The program identifies these directories using calibration — it measures how many directory entries correspond to each byte of inode size on the target filesystem, then uses that ratio to quickly scan without performing expensive full directory reads. While many tools exist to scan filesystems (find, du, ncdu, etc.), none of them use heuristics to skip expensive lookups because they are designed for full accuracy. This tool is instead designed to use heuristics and alert on problems without getting stuck on the very directories it is trying to find.

By default, the program does not follow symlinks (use -f to enable) and requires read/write permissions on the filesystem being calibrated, in order to create temporary files and measure the resulting inode size.

Demo

Caveats

  • Requires read/write privileges on each filesystem being tested. A temporary directory with many small files is created during calibration and cleaned up afterwards.
  • Accurate mode (-a) can cause excessive I/O and high memory usage; use it only when needed.

Usage

find all blackhole directories with a huge amount of filesystem entries in a flat structure

Usage: findlargedir [OPTIONS] <PATH>...

Arguments:
  <PATH>...  Paths to check for large directories

Options:
  -f, --follow-symlinks <FOLLOW_SYMLINKS>          Follow symlinks [default: false] [possible values: true, false]
  -a, --accurate <ACCURATE>                        Perform accurate directory entry counting [default: false] [possible values: true, false]
  -o, --one-filesystem <ONE_FILESYSTEM>            Do not cross mount points [default: true] [possible values: true, false]
  -c, --calibration-count <CALIBRATION_COUNT>      Calibration directory file count [default: 100]
  -A, --alert-threshold <ALERT_THRESHOLD>          Alert threshold count (print the estimate) [default: 10000]
  -B, --blacklist-threshold <BLACKLIST_THRESHOLD>  Blacklist threshold count (print the estimate and stop deeper scan) [default: 100000]
  -x, --threads <THREADS>                          Number of threads to use when calibrating and scanning [default: 20]
  -p, --updates <UPDATES>                          Seconds between status updates, set to 0 to disable [default: 20]
  -i, --size-inode-ratio <SIZE_INODE_RATIO>        Skip calibration and provide directory entry to inode size ratio (typically ~21-32) [default: 0]
  -t, --calibration-path <CALIBRATION_PATH>        Custom calibration directory path
  -s, --skip-path <SKIP_PATH>                      Directories to exclude from scanning
  -h, --help                                       Print help
  -V, --version                                    Print version

Accurate mode (-a) performs a secondary, fully accurate pass over any flagged directories to get exact entry counts. Be aware that large directories will stall the process entirely for extended periods during this pass.

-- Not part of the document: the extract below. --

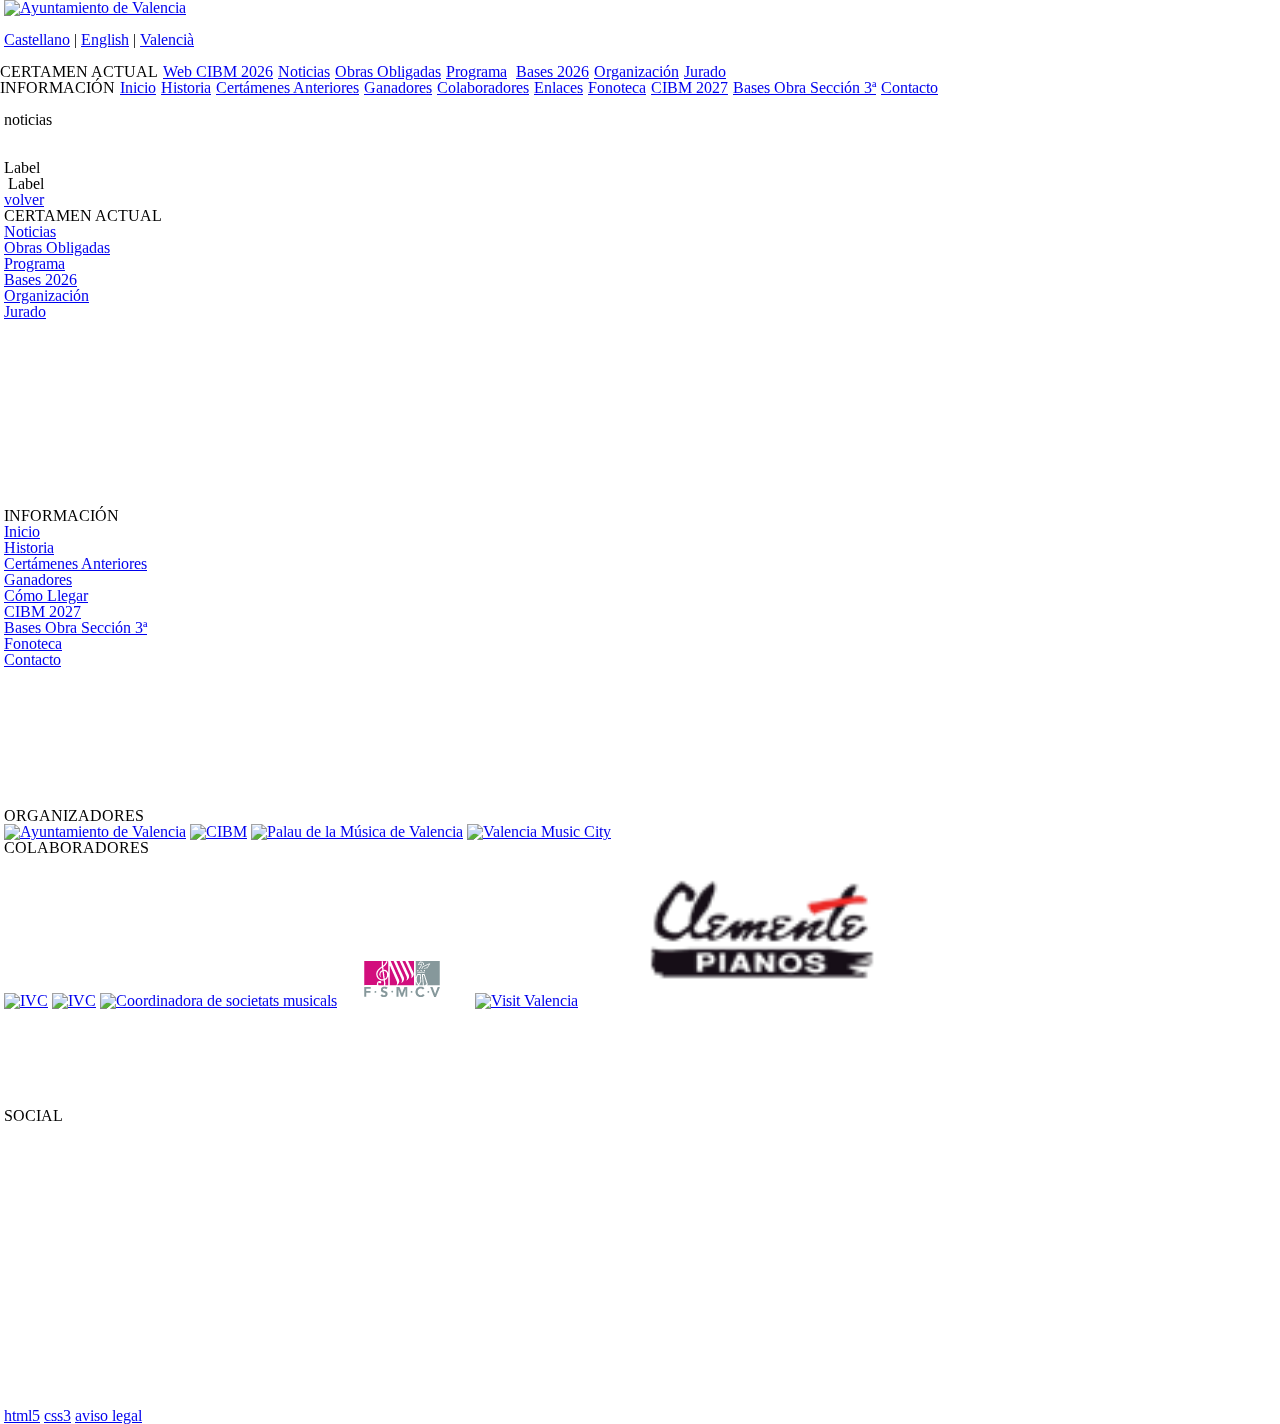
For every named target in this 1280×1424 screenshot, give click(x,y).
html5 (22, 1415)
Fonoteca (617, 87)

One-filesystem mode (-o) prevents the scan from descending into mounted filesystems, similar to find -xdev. It is enabled by default but can be disabled when scanning across mount points is desired.

Skipping calibration is possible by supplying the inode-size-to-entry ratio directly with -i. This is useful when the ratio is already known from a previous run on the same filesystem.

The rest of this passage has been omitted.